En lo económico, la cadena cerró 2018 con un aumento de la facturación hasta los 154,6 millones de euros. También registró un crecimiento en el resultado bruto de explotación (Ebitda) de casi un 6% respecto al ejercicio anterior. «Las cifras son muy parecidas a las de 2017 que fue un año excepcional», matiza el director general. La compañía destina en los presupuestos anuales entre un 1,5% y un 2% de la venta bruta de cada hotel para la actualización constante de cada establecimiento. De todos, «el de Lisboa es el más rentable, también Oporto funciona muy bien». Muchos de los hoteles Vincci son urbanos «y vamos a seguir apostando por las capitales en donde podamos aportar algo».

Cultura de empresa

Los cuatro hermanos Calero trabajan mano a mano en el proyecto «y seguimos comiendo juntos los domingos», sonríe Carlos . «En Vincci no hay ego profesional y gran parte del equipo directivo lleva mucho tiempo con nosotros, algunos comenzaron como recepcionistas.
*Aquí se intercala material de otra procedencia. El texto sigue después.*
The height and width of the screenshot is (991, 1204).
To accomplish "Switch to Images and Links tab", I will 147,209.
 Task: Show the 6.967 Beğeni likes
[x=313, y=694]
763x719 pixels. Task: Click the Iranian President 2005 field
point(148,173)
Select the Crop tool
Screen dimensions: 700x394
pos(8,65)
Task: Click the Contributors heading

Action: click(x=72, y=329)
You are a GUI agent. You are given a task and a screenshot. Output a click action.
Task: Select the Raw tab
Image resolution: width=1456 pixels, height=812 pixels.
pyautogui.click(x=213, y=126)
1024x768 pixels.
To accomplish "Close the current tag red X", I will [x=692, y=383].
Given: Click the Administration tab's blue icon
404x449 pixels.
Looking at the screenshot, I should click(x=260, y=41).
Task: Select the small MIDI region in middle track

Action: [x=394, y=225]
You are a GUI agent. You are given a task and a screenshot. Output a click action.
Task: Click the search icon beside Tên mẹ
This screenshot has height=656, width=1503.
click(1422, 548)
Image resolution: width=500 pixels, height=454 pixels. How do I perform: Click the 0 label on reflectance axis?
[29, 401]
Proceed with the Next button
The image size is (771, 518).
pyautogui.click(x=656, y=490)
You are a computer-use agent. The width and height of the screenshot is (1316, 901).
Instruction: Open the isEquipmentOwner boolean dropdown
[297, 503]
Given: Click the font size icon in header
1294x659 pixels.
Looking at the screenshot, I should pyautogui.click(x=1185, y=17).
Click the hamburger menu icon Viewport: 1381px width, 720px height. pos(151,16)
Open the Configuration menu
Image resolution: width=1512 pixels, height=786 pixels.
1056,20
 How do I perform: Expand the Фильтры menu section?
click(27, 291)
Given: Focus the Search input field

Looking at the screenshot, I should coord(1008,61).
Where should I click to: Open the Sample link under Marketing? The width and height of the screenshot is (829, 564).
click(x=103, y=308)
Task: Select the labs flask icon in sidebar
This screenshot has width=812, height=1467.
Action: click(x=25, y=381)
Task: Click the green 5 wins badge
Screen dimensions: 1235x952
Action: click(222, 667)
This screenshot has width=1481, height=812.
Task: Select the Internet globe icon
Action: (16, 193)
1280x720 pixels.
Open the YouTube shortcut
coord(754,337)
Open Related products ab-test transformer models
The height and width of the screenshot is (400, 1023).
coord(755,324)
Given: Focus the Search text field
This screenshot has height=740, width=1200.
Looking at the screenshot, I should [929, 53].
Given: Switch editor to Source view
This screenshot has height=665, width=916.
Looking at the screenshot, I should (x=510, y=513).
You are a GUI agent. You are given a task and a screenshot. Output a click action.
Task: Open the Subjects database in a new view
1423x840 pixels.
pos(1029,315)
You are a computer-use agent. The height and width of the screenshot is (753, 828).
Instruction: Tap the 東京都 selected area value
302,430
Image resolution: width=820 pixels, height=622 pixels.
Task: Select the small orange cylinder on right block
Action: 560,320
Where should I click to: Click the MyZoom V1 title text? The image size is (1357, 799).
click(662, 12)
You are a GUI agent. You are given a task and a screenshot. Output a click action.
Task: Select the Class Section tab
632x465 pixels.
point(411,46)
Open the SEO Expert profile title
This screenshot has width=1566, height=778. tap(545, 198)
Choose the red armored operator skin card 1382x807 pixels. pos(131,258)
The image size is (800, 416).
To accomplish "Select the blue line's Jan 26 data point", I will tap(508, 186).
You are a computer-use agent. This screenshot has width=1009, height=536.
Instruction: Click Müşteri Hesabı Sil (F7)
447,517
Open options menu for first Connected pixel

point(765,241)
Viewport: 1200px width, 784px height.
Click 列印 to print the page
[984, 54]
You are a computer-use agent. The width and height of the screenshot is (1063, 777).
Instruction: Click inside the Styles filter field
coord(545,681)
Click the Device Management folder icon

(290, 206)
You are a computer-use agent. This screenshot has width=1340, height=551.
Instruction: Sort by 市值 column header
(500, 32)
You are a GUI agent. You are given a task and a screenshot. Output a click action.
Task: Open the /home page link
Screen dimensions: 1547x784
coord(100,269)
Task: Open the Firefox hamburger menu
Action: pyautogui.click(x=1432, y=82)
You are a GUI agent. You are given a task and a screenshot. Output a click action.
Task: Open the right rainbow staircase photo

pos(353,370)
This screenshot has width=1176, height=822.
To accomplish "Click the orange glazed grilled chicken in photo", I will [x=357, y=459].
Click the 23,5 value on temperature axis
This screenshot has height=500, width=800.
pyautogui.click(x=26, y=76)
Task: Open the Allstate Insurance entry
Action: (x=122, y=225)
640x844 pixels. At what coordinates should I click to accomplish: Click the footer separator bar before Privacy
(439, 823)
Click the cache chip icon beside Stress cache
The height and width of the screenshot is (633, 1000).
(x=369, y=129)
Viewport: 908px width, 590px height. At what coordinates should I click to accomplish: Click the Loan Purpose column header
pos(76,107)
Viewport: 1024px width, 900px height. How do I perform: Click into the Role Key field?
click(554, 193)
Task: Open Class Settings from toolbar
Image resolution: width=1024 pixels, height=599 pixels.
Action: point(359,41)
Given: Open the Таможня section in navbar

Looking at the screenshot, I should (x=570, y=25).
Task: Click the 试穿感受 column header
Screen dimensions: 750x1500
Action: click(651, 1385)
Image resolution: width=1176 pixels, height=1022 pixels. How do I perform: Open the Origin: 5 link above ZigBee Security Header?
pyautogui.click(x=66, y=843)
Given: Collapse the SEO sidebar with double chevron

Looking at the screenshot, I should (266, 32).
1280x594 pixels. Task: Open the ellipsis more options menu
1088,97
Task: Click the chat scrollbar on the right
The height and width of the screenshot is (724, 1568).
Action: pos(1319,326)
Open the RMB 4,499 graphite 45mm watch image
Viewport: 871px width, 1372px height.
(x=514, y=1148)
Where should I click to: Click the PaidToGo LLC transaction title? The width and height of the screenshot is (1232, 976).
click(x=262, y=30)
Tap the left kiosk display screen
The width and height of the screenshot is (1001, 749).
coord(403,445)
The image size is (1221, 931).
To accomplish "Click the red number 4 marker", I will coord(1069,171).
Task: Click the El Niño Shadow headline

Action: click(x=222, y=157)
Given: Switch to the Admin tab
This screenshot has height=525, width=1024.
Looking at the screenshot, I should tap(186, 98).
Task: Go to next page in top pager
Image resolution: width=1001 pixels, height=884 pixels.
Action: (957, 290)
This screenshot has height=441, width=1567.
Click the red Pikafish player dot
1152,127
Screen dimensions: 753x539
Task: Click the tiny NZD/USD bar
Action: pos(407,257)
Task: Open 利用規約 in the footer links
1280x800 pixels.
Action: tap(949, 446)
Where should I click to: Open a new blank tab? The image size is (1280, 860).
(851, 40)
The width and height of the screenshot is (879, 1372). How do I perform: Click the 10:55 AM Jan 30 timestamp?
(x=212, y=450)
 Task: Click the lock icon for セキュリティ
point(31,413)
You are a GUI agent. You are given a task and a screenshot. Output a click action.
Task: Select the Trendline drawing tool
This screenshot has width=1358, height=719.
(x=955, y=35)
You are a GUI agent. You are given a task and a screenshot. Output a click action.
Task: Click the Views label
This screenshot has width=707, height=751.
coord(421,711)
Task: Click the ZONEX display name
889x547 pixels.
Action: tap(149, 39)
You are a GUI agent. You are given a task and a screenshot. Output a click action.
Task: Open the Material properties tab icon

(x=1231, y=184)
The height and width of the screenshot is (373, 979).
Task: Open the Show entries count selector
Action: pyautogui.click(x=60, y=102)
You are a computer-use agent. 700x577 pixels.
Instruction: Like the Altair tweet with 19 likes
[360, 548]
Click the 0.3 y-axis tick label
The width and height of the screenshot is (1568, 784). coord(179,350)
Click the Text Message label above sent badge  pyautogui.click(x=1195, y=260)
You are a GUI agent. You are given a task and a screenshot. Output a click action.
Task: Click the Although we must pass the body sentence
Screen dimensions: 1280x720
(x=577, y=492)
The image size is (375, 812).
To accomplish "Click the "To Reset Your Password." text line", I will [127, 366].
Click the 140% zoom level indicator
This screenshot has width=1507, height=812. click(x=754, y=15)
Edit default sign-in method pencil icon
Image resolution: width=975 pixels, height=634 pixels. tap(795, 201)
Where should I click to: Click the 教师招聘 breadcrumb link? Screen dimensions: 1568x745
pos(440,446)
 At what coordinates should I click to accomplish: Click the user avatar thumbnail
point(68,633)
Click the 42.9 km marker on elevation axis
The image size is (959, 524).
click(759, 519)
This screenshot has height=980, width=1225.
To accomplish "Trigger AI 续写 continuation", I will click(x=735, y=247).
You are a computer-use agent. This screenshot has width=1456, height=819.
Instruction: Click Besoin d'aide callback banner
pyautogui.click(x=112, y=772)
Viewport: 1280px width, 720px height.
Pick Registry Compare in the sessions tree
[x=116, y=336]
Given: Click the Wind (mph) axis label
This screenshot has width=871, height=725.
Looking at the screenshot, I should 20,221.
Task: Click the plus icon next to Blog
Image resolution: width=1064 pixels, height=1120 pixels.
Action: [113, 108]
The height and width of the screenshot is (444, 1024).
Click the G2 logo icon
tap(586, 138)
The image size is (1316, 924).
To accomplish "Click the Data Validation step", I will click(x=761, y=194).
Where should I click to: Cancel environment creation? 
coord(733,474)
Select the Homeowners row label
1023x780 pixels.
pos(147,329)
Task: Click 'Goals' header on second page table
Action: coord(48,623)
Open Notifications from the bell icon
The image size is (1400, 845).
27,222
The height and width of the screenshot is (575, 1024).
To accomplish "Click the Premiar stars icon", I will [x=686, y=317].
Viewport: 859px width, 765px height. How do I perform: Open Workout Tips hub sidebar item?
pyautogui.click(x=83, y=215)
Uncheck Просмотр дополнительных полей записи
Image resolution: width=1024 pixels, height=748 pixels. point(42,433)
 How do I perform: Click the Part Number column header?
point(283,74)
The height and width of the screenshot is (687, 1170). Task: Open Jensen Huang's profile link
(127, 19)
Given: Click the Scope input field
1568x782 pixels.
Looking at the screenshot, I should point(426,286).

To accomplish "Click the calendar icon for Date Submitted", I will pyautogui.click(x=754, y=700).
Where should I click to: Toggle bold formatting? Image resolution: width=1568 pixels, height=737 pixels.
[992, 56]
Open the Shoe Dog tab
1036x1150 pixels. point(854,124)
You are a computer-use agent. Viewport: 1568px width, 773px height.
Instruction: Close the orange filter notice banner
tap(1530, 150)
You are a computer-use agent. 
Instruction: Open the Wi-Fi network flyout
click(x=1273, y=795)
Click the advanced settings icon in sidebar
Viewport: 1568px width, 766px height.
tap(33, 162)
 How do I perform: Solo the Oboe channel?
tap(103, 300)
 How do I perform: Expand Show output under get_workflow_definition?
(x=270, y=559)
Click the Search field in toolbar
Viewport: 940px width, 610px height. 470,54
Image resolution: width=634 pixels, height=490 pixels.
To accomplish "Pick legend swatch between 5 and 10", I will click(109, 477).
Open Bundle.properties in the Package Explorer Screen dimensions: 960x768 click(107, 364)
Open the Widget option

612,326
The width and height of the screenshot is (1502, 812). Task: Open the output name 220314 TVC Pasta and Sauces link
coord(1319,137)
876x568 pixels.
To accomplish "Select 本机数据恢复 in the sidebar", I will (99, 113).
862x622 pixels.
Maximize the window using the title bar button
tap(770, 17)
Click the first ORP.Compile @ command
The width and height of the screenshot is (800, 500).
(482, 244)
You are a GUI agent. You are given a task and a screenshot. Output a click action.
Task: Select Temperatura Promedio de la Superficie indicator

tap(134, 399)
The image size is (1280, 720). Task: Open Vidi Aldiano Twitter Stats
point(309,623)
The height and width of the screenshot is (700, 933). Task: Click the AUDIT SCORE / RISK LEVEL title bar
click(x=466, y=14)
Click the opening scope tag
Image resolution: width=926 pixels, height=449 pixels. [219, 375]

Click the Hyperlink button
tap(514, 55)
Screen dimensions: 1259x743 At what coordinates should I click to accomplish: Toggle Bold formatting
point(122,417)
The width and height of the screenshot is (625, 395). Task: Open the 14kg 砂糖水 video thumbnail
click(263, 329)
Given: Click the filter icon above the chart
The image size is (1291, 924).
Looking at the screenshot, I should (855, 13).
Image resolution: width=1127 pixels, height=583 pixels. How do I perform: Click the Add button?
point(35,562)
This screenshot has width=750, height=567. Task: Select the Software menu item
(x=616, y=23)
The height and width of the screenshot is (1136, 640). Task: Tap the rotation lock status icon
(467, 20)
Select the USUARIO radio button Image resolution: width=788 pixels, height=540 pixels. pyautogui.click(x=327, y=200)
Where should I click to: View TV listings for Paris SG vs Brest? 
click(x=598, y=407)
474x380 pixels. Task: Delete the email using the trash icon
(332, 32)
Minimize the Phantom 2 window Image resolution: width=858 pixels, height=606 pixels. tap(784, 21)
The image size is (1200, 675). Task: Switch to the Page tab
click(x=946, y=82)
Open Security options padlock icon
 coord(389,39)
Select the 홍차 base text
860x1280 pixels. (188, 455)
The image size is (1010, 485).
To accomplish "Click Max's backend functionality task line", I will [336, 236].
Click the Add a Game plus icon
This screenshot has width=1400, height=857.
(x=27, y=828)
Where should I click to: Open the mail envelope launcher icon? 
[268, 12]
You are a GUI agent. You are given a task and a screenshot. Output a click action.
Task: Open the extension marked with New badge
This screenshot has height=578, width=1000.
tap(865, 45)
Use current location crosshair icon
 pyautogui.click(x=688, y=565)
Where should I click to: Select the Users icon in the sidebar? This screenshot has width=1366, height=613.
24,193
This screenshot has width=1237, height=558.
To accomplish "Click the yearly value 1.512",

Hay cultura de empresa y ven que hay futuro dentro de la casa», explica el director general. El grupo cuenta con 2.600 trabajadores.

Su apuesta gastronómica es también muy fuerte, con restaurantes a puerta de calle. «Es un complemento, lo potenciamos mucho. Somos hoteleros pero nos gusta, se trata de dar alternativas», indica el director general. El desayuno está muy cuidado, «es la última imagen que se llevan de ti y el cliente agradece la calidad del servicio», puntualiza.